** Start **
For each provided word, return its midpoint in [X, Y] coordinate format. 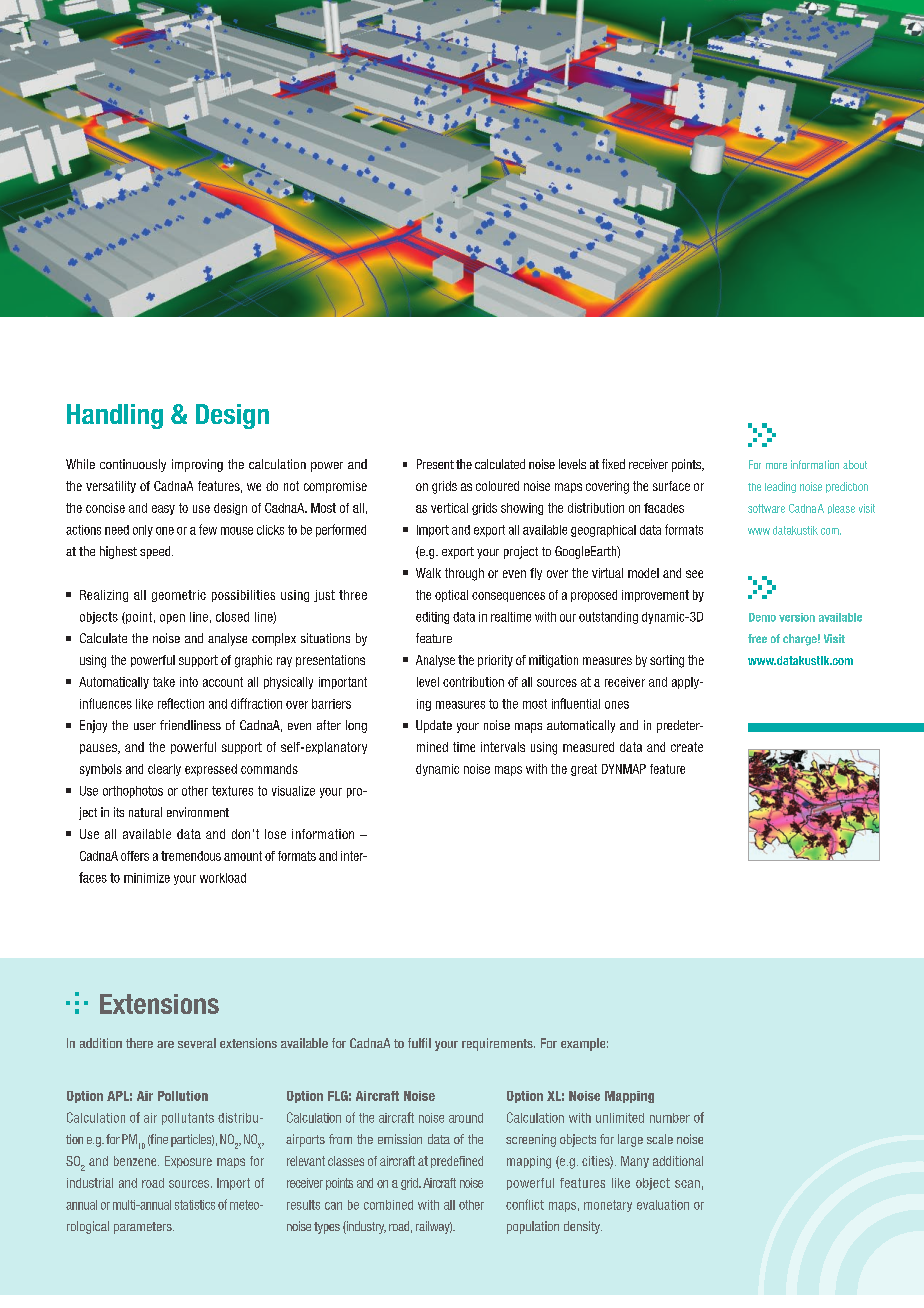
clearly [164, 770]
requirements [498, 1044]
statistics [195, 1205]
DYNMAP [624, 769]
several [197, 1043]
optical [451, 596]
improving [197, 465]
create [687, 747]
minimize [147, 878]
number [670, 1118]
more [776, 466]
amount [243, 856]
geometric [179, 596]
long [356, 726]
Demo [762, 617]
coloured [497, 486]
** End **
EXERCISE: Copy all of the rows above word for word, with nothing changed. Leave the picture out.

ANSWER TO THIS PROBLEM:
For each provided word, return its midpoint in [X, Y] coordinate format. 
clearly [164, 770]
requirements [498, 1044]
statistics [195, 1205]
DYNMAP [624, 769]
several [197, 1043]
optical [451, 596]
improving [197, 465]
create [687, 747]
minimize [147, 878]
number [670, 1118]
more [776, 466]
amount [243, 856]
geometric [179, 596]
long [356, 726]
Demo [762, 617]
coloured [497, 486]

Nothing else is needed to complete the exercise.